3. Go to System -> Fabric -> Transport Zones and create Transport zone one for edge communication using Traffic Type VLAN (edge-vlan-tz) and one for management communication using Traffic Type: overlays (mg-overlay-tz)
4. Go to System -> Fabric -> Profiles. Create uplink profile with load-balance source with 4 active uplinks (u1, u2, u3, u4) in VLAN 203 for host-VTEP communication
5. Go to System -> Fabric -> Nodes -> Host Transport Nodes. Select managed by vcenter.rnd.com. Configure NSX on computer cluster hosts (esxi01 and esxi02) using management overlay (mg-overlay-tz) transport zone and uplink profile with 4 uplinks in VLAN 203 (host-VTEP) with DHCP based IPs. Assign all four uplinks of Existing vDS to this host. No need to go for N-VDS or enhanced data path
6. Go to System -> Fabric -> Nodes -> Edge Clusters. Create Edge cluster with name edgecluster01
7. Go to System -> Fabric -> Profiles. Create uplink profile for edge with VLAN 204 (Edge vtep) with two uplinks in load-balance source
8. Go to Networking -> Segments and create segments for edge uplink. left-uplink segment and for transport zone choose edge-vlan-tz. Specify VLAN as 205 for left-uplink-vlan.

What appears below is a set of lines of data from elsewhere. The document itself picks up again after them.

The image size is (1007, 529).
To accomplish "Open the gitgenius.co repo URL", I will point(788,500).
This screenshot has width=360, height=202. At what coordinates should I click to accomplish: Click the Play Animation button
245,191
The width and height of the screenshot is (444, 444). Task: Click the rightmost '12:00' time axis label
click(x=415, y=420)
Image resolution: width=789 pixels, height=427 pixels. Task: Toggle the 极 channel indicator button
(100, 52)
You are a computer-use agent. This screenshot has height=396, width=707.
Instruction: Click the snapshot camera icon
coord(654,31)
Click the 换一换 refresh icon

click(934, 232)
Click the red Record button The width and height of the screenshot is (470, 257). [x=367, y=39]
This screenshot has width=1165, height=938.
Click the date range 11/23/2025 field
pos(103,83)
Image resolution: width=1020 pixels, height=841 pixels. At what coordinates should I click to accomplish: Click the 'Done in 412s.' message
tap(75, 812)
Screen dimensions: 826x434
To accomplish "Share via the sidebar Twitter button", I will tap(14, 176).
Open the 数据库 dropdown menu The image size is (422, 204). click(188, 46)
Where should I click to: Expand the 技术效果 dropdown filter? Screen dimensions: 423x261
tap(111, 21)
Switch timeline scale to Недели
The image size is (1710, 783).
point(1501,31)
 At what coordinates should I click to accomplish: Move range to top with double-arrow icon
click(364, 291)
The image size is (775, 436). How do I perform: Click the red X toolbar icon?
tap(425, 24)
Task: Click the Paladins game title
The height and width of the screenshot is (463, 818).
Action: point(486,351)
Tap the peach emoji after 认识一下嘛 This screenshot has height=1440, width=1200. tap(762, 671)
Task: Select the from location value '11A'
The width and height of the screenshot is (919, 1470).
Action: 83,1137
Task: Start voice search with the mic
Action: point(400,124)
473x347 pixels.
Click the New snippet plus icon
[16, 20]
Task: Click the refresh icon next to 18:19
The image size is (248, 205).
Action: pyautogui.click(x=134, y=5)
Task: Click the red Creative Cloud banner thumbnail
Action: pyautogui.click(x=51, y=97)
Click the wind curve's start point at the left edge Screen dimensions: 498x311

   Similarly crete right-uplink segment with edge-vlan-tz and VLAN ID of 206.

9. Go to System -> Fabric -> Nodes -> Edge Transport Nodes. Create edge (edge01) with management IP 10.1.1.21 - FQDN edge01.rnd.com with both uplink as ALL-VLANS-Trunk-DPG. Use the edge uplink profile created in previous steps. Use 10.1.4.11 and 10.1.4.12 as VTEP IPs for Edge in 204 VLAN. Both mg-overlay-tz and edge-vlan-tz transport zones should be selected for edge.

   Create this without resource (memory) reservation. Use edge cluster created above for deploying this.

10. Similarly created edge (edge02) with management IP 10.1.1.22 - FQDN edge02.rnd.com with both uplinks as ALL-VLANS-Trunk-DPG. Use the edge uplink profile created in previous steps. Use 10.1.4.13 and 10.1.4.14 as VTEP IPs for Edge in 204 VLAN.
11. Once both edges are ready add them to edgecluster
12. SSH to edge as admin and run "get logical-routers". Go to first vrf 0 and check interfaces. "get interfaces". Try to ping gateway 10.1.4.1 to validate edge VTEP connectivity to VTEP VLAN gateway.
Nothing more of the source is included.